If public health ethics could be generalized into a few dramatic words, it would be, “It’s you versus the world”. The reason being that the ethical tangles in public health often lead to difficult balancing acts between an individual’s dignity, autonomy, and liberty and the greater public’s requirement of social justice, equity and interdependence. In other words, the individual’s values are pitted against the public’s values. One fascinating example of ‘public vs. individual’ is public health surveillance.
Surveillance is the, “collection, analysis, and use of data to target public health prevention. It is the foundation of public health practice.”1 Surveillance is necessary to plan, implement and evaluate public health programs, and without it public health is “blind”.
Patricia Sweeney, MPH and Leonard Ortmann, PhD came to Emory Center for Ethics on Thursday, December 15, 2011 to discuss the latest ethical tangles in HIV surveillance in America. In a talk titled, “New Uses of Public Health Surveillance Data to Improve HIV Care and Reduce Transmission: The Ethical Challenges of Innovation,” the pair described the latest efforts to link HIV surveillance back to the patient’s clinical care.
Currently, the CDC collects information about HIV-infected individuals from their physicians for surveillance purposes. This is called case reporting. This gives the CDC a large list of identifiable people that are HIV-infected. It also lets the CDC know where this patient is receiving care, whether they’ve had various tests performed in the last year, among much more information that can help the CDC track HIV infection in America.
If HIV surveillance collected from patients were to be kept confidential by the CDC and other public health institutions, the patient’s right to privacy and confidentiality would be honored. But, Patricia and Leonard ask, by having data about identifiable individuals, do we have a moral obligation to use that information? For example, many HIV-infected individuals do not know they are infected, but have been tested for HIV surveillance purposes. The CDC knows they’re infected, but they don’t know they’re infected. Informing people of their status and getting them into care could save not only their lives, but also their loved ones, or – if they are a pregnant woman – their unborn baby from becoming HIV-infected.

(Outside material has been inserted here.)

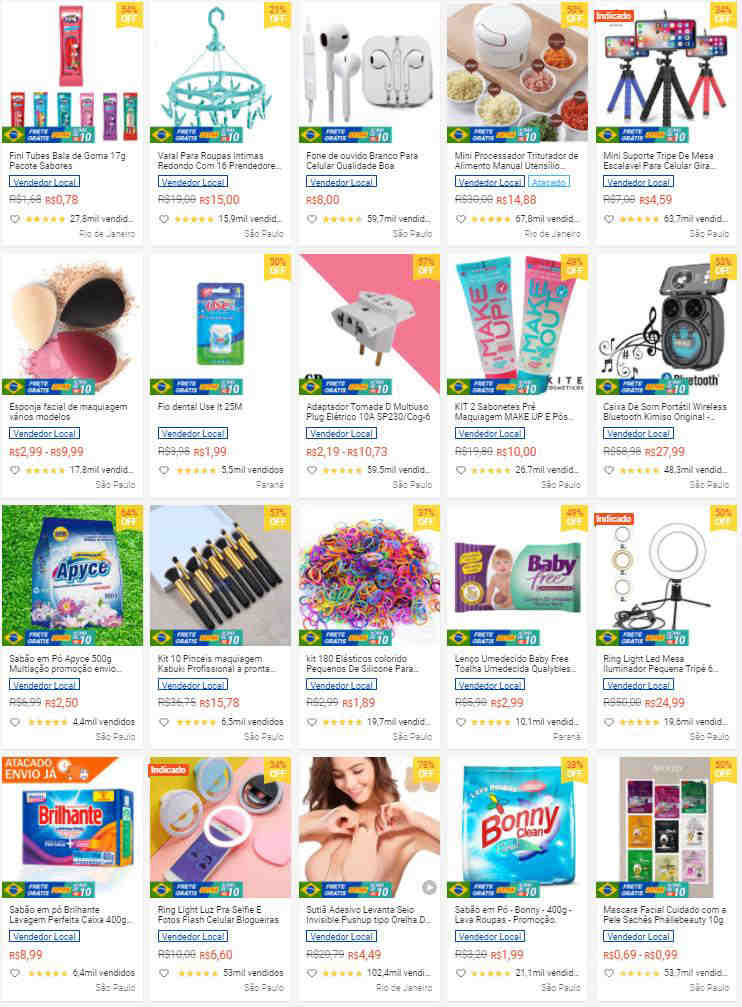The height and width of the screenshot is (1007, 742).
Task: Toggle favorite on Lenço Umedecido Baby Free
Action: (461, 722)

Lately, state and federal public health agencies (i.e. in Louisiana, New York, and Washington DC) have been experimenting with taking the information gained for HIV surveillance purposes and linking it back to patients who visit the doctor. If a person who is an HIV-infected pregnant woman goes to an antenatal clinic, a message could pop-up in her medical record saying so.
But does tracking individuals like this look too much like “big brother” watching your every move? Also, some epidemiologists might say, “Don’t rock the boat! We’ve always done it this way.” As Leonard said, such is the challenge with innovating – whenever the government changes something, people will say, “Whoa! What are you doing? Don’t go changing things on me.” Whenever innovation happens, efforts must be made to maintain the trust of the public. This is part of the reason why change should be made with collaboration from the public, so that they are involved in the process and understand the need for change.
In the case of HIV surveillance, linking surveillance data to clinical care is a way to honor the individual while still carrying out the responsibilities of public health. But doing so is more than a big change – it affects the public health infastructure as well as the health system. Thomas Frieden, director of the CDC, came up with the health impact pyramid (see figure).2 The things that have the biggest impact on the public’s health are the lowest on the pyramid. But they also are the most controversial. This is where the ethics comes in. When people have different perspectives, how do we decide whose perspective should be turned into action? Should the public’s health take precedence over the individual’s right to privacy and confidentiality? Should an HIV-infected individual be able to go to the doctor without being harassed to take an HIV test? Should surveillance – which often collects information about someone not for his or her own benefit but for the benefit of the public – be linked to clinical care so that someone not aware of their HIV status be informed that they are infected?
What do you think? Do you advocate for “you” or the world?
Michael Arenson is a graduate student in the Master's of Arts in Bioethics program at Emory University.